QUESTIONS TO ANSWER
(A) Using the post about going from nursing newbie to veteran, explain in one to three sentences why the writer caught on fast after graduating nursing school.
(B) Render this sentence from the newbie-versus-veteran post into Spanish: "There's still more to see, experience and learn."
(C) Write the next part of the post on being a nursing newbie versus a veteran, starting after its final sentence.

GIVEN PASSAGE
━━━━━━━━

Newbie vs. Veteran
When I graduated nursing school at the ripe old age of 22, I was the young “newbie” of the group. I had a good education, great mentors, and worked with a cool group of ladies, so I caught on fast. Yet, I was always still in awe of those nurses who were “old” veterans. More than once, I remember thinking “I can’t even imagine having been a nurse for 15…20…30 years.” (I also remember thinking one nurse who had five children was insane, but that’s another blog entirely!) It sounded so far off to me. I still had so much to learn, so much to experience, and so much growing to do. (Go Horned Frogs!)
16 years later (don’t do the math there; that’s not nice!), I’m no longer the young one… no longer the newbie. I’m the “old” veteran now. Been there, seen that, have the battle wounds (and stories) to prove it. I’m the one they come to with questions, to get that hard stick, to hear the war stories. However, I'm not naive enough to believe I know it all. There's still more to see, experience and learn. The newbies probably look at me and can’t imagine themselves “so old”. They’ve got so much to learn, so much to experience, and so much growing to do.
I’ve been at the Diabetes game for 18 months now. Part of my coping is to educate myself and read about others who are in my shoes (or worse shoes). I read two blogs regularly: Death of a Pancreas by the incredibly witty and clever Joanne (www.deathofapancreas.com) and Our Diabetic Life by Meri (www.ourdiabeticlife.com).
When I really want to feel sorry for myself for having two sons with Type One Diabetes, I remind myself of Meri who has three…and a recently deceased young husband. I only have to serve as two pancreases and my husband is alive, kickin’ and sexy! Diabetes sucks and life's not fair, but I digress!

━━━━━━━━

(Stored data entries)

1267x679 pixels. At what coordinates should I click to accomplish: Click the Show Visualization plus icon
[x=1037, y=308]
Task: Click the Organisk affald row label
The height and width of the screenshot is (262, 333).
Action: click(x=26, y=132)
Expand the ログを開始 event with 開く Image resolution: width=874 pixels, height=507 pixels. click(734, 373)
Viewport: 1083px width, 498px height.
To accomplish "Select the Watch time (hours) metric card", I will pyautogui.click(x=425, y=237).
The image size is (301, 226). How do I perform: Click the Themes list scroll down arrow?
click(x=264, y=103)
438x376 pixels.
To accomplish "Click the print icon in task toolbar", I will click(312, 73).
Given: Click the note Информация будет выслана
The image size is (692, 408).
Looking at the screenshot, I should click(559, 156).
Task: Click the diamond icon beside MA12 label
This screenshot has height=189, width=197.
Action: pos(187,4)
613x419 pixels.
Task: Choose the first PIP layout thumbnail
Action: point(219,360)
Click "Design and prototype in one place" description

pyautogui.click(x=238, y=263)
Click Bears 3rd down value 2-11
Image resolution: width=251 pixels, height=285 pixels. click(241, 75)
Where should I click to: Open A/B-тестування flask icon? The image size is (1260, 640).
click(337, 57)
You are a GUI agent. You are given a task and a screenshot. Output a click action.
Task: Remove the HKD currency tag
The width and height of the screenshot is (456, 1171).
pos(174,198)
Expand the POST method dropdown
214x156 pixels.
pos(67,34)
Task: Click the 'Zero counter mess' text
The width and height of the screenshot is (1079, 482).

━━━━━━━━

ANSWERS PROVIDED
(A) The writer caught on fast because of a good education, great mentors, and a cool group of ladies to work with.

(B) Todavía queda más por ver, experimentar y aprender.

(C)
Recently while reading Meri’s blog, I read her post, “15”. (http://www.ourdiabeticlife.com/2013/08/15.html)
Meri did a beautiful job showing how her oldest diabetic son (who was diagnosed in infancy) has grown and thrived 15 years with Diabetes. He has refused to let Diabetes define him or bring him down. FIFTEEN YEARS. Fifteen. Fifteen years she’s dealt with this craptastic disease, had two more added to her plate, then lost her husband. Fifteen.
As I did in nursing school, I stand in awe at this “old veteran”. Fifteen. We’re barely 15 MONTHS into this crap, and I can’t imagine fifteen YEARS. It makes me realize how much I have NOT experienced. I still have so much to learn, so much to experience, and so much growing to do. Fortunately, like my early mentors, there is a great D-parent community out there to help me be a successful pancreas until my boys can do it on their own (or until a cure is found). There is tons of research and information to help me make the best pancreatic decisions. And, like Meri, I hope I am instilling in my sons that Diabetes is part of them but does not define them. They are beautiful, witty, smart, and funny. They behave at school and make straight A’s. I refuse to let Diabetes interfere with them having a childhood or allow it to bring them down. Like Meri’s boys, they are thriving. Also, I'm sure, despite her veteran status, Meri knows there's still so much to learn and experience, but I know she has great war stories!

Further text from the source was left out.